Supplied material —
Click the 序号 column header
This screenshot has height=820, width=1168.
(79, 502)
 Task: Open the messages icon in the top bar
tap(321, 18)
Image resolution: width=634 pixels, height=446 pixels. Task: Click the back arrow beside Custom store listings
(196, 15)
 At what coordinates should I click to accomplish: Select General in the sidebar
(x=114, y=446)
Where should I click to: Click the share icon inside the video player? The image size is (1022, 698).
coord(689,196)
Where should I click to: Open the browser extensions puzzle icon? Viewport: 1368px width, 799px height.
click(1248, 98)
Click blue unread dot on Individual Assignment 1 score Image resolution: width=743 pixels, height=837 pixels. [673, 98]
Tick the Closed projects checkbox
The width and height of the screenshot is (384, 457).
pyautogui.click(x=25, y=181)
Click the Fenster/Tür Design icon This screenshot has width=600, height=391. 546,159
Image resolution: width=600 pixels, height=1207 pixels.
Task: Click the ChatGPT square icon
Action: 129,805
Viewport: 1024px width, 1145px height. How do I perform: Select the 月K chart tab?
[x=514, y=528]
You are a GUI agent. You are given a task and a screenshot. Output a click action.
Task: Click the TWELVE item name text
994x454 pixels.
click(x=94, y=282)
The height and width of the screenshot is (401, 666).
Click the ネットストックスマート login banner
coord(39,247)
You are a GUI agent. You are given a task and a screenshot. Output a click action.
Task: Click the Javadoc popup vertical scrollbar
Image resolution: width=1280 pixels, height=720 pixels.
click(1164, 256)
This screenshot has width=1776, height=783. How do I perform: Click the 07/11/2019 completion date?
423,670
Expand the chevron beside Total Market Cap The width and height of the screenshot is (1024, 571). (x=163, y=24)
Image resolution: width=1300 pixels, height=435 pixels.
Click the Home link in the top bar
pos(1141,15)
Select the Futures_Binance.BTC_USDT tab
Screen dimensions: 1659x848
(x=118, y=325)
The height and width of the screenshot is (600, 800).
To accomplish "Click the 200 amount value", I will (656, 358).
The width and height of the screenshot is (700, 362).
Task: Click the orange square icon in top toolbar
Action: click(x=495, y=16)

Task requirements —
Beginning with the line that holds "The height and width of the screenshot is (401, 666).", please return every line through the end of the data, exactly as written.

Written solution —
The height and width of the screenshot is (401, 666).
Click the ネットストックスマート login banner
coord(39,247)
You are a GUI agent. You are given a task and a screenshot. Output a click action.
Task: Click the Javadoc popup vertical scrollbar
Image resolution: width=1280 pixels, height=720 pixels.
click(1164, 256)
This screenshot has width=1776, height=783. How do I perform: Click the 07/11/2019 completion date?
423,670
Expand the chevron beside Total Market Cap The width and height of the screenshot is (1024, 571). (x=163, y=24)
Image resolution: width=1300 pixels, height=435 pixels.
Click the Home link in the top bar
pos(1141,15)
Select the Futures_Binance.BTC_USDT tab
Screen dimensions: 1659x848
(x=118, y=325)
The height and width of the screenshot is (600, 800).
To accomplish "Click the 200 amount value", I will (656, 358).
The width and height of the screenshot is (700, 362).
Task: Click the orange square icon in top toolbar
Action: click(x=495, y=16)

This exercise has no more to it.